**STATED TASK:** Rewrite the records below, changing every "Screen dimensions" to "Display size" and leaving all else untouched.

Records from a dataset

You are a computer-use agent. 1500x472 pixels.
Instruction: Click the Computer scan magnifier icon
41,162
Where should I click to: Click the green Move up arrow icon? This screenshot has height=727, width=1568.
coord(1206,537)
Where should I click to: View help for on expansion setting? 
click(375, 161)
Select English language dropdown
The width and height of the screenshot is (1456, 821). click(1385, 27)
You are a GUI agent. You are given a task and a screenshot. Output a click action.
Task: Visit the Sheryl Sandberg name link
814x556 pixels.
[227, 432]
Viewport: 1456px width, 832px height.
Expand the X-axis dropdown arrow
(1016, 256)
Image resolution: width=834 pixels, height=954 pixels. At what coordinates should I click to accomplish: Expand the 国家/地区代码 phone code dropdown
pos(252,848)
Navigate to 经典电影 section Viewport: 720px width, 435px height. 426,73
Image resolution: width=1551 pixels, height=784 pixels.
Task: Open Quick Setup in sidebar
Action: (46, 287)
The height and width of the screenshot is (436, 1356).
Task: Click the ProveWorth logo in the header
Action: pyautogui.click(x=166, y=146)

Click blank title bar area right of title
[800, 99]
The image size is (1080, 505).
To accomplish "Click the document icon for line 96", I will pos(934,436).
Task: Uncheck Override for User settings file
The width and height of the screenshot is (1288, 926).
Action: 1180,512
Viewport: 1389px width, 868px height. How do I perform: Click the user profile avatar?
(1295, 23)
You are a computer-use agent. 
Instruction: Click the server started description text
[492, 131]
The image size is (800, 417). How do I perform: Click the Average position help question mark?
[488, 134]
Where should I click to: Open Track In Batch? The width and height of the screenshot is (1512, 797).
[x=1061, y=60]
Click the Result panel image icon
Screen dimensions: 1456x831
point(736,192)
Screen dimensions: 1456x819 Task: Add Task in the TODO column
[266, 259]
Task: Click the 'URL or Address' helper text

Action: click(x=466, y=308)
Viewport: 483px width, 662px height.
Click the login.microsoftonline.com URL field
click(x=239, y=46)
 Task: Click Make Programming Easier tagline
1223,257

**FULL SOLUTION:**
You are a computer-use agent. 1500x472 pixels.
Instruction: Click the Computer scan magnifier icon
41,162
Where should I click to: Click the green Move up arrow icon? This screenshot has height=727, width=1568.
coord(1206,537)
Where should I click to: View help for on expansion setting? 
click(375, 161)
Select English language dropdown
The width and height of the screenshot is (1456, 821). click(1385, 27)
You are a GUI agent. You are given a task and a screenshot. Output a click action.
Task: Visit the Sheryl Sandberg name link
814x556 pixels.
[227, 432]
Viewport: 1456px width, 832px height.
Expand the X-axis dropdown arrow
(1016, 256)
Image resolution: width=834 pixels, height=954 pixels. At what coordinates should I click to accomplish: Expand the 国家/地区代码 phone code dropdown
pos(252,848)
Navigate to 经典电影 section Viewport: 720px width, 435px height. 426,73
Image resolution: width=1551 pixels, height=784 pixels.
Task: Open Quick Setup in sidebar
Action: (46, 287)
The height and width of the screenshot is (436, 1356).
Task: Click the ProveWorth logo in the header
Action: pyautogui.click(x=166, y=146)

Click blank title bar area right of title
[800, 99]
The image size is (1080, 505).
To accomplish "Click the document icon for line 96", I will pos(934,436).
Task: Uncheck Override for User settings file
The width and height of the screenshot is (1288, 926).
Action: 1180,512
Viewport: 1389px width, 868px height. How do I perform: Click the user profile avatar?
(1295, 23)
You are a computer-use agent. 
Instruction: Click the server started description text
[492, 131]
The image size is (800, 417). How do I perform: Click the Average position help question mark?
[488, 134]
Where should I click to: Open Track In Batch? The width and height of the screenshot is (1512, 797).
[x=1061, y=60]
Click the Result panel image icon
Display size: 1456x831
point(736,192)
Display size: 1456x819 Task: Add Task in the TODO column
[266, 259]
Task: Click the 'URL or Address' helper text

Action: click(x=466, y=308)
Viewport: 483px width, 662px height.
Click the login.microsoftonline.com URL field
click(x=239, y=46)
 Task: Click Make Programming Easier tagline
1223,257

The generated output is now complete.